> [Page]
## START
To former state senator Marc Basnight, Shallowbag Bay is home, the setting for many of his childhood memories. Protecting its pristine shores, along with the rest of the Outer Banks, has fueled much of his drive.
On most summer days in the 1950s, young Marc Basnight and his good friend, Saint Clair Tillett, launched a small skiff into Manteo’s Shallowbag Bay. No shirt, no shoes — just fishing poles and crab nets. Almost always, they returned with a mess of gray trout or rockfish to docks where commercial fishermen, charter boat crews, and casual anglers gathered with their catches or at least stories about them.
“The docks were a lively place of colorful characters,” says Basnight, a former state senator who turns 64 this month. He leans back in the desk chair at his restaurant near Manteo, Basnight’s Lone Cedar Cafe. “The bay had a great cycle of life.”
Basnight’s accomplishments in public office, especially on environmental issues, rise from his experiences within that cycle of life — and from watching it diminish over the years.
## END
> [Set of tasks]
[a] Copy out each line of the entries that contains the string "screenshot".
[b] Take the piece about Marc Basnight and Shallowbag Bay further, picking up right after its final paragraph.

> [Records provided]
## START
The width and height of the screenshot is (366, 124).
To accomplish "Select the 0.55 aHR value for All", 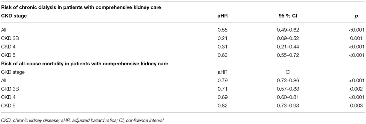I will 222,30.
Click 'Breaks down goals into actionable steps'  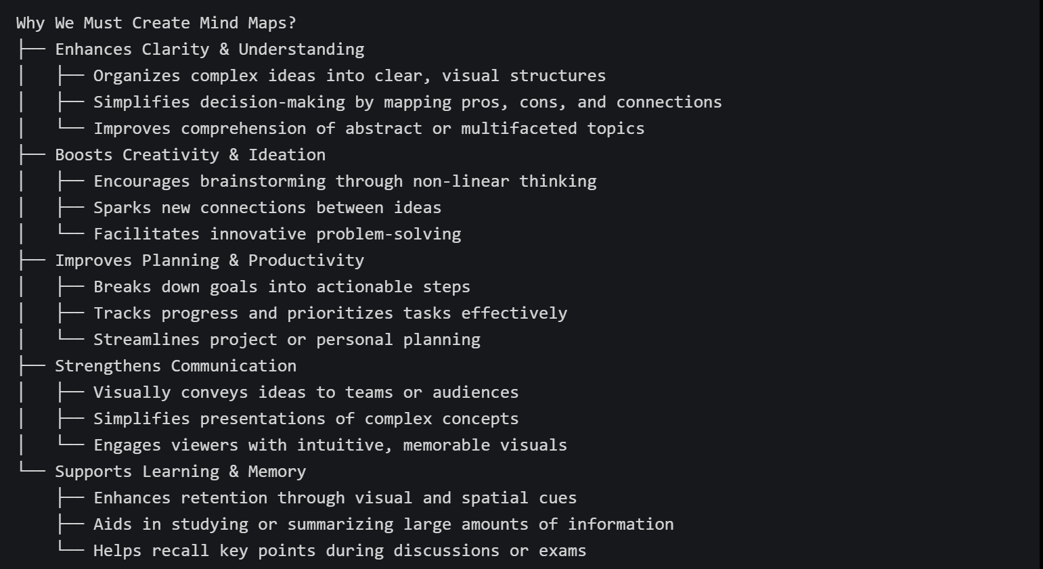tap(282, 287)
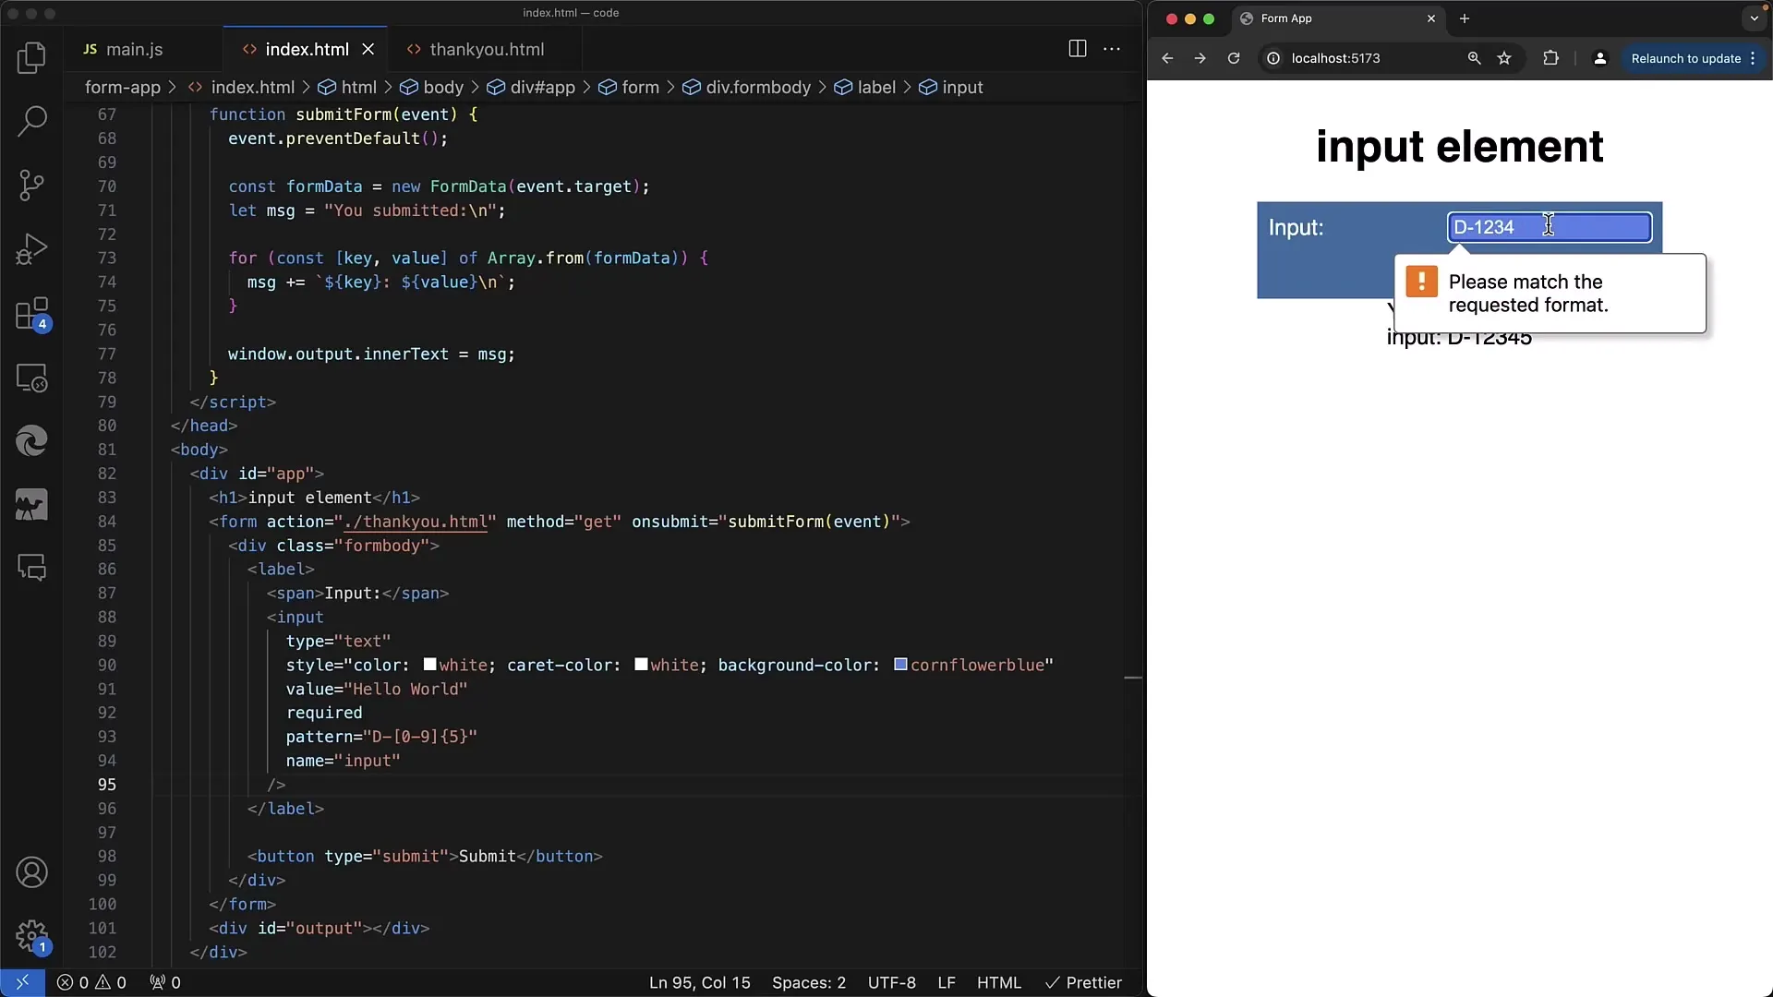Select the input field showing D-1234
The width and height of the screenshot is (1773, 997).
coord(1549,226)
## END
## START
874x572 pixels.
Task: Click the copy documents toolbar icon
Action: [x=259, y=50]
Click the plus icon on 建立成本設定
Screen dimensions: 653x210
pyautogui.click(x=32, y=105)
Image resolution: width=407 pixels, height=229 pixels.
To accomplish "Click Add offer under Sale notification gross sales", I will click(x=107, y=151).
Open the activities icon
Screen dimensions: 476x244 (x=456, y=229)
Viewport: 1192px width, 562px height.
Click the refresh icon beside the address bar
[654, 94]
## END
> [Responses for each task]
[a]
The width and height of the screenshot is (366, 124).
The width and height of the screenshot is (1773, 997).

[b]
Basnight and Tillett blended among those waterfront characters — with names like Balford and Alford. The spelling of those names may not be correct, but the pronunciation is about right, says Tillett, whose recollections add to Basnight’s. “We were out there every day that school was out,” he says.
Balford was a white man, and Alford was black. They worked separate rigs but swapped tales together at the docks. Whoever needed help — Balford or Alford — would get a hand from the boys.
Instead of crab pots, the fishermen set out lines a mile long fixed with pieces of salted meat and skin called bullwhip. Crabs loved it and clamped on to it like they would a chicken leg on a single line weighted with a nail. The boys helped net the crabs as the fisherman pulled the line into the boat.
Once, after a hurricane, Basnight and Tillett launched a rowboat into Manteo’s flooded streets. They rowed up to the first-floor window of the local five-and-dime store and gathered merchandise floating out of the window on the receding tide.
“We called it salvaging,” Tillett says.
As a young man, Basnight worked for Tillett’s father, also named Saint Clair. Under the hot sun, he shoveled beach pebbles into the back of an old Jeep pickup parked near the pounding surf. Pebbles were mixed with cement to build driveways on the developing beachfront. He was never far from some body of water.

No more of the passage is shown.